ASSIGNED TASK: Reproduce the entries below exactly, but leave the pictures out.

Saved data entries:
-*-

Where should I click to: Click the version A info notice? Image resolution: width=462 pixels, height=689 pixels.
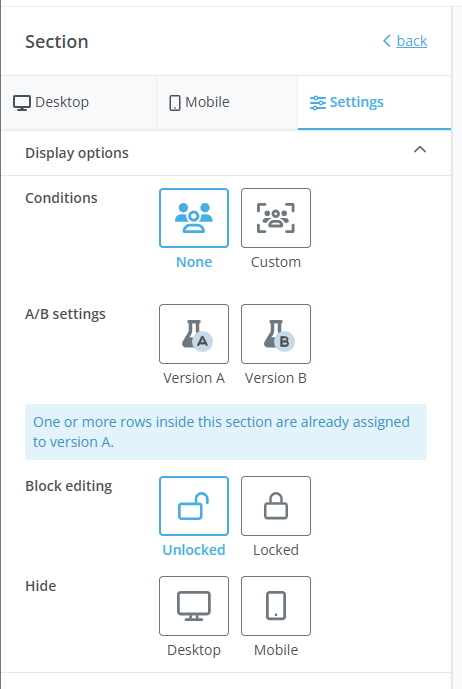click(x=226, y=432)
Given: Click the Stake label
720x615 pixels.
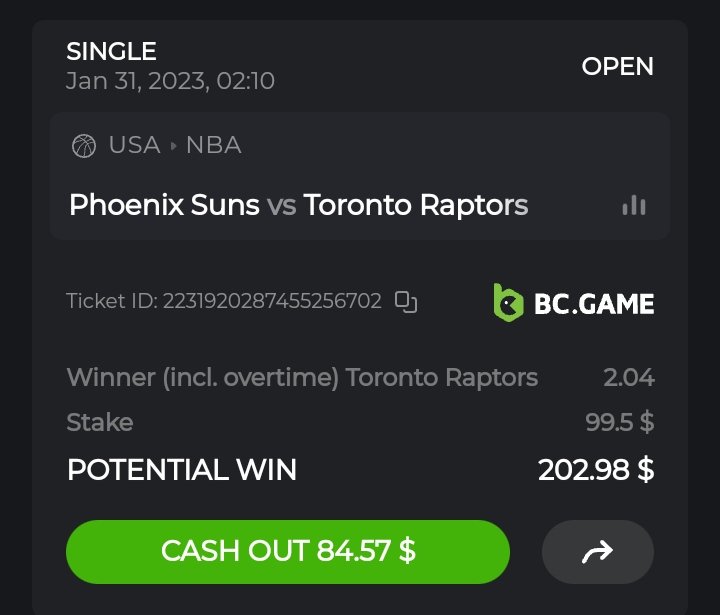Looking at the screenshot, I should coord(99,422).
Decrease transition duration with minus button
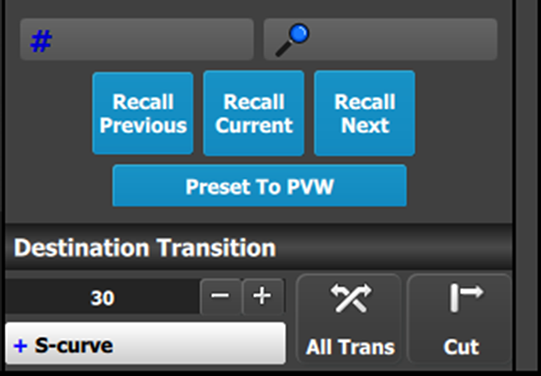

-*-

EXERCISE OUTPUT:
Where should I click to: Click the version A info notice? Image resolution: width=462 pixels, height=689 pixels.
click(x=226, y=432)
Given: Click the Stake label
720x615 pixels.
Looking at the screenshot, I should coord(99,422).
Decrease transition duration with minus button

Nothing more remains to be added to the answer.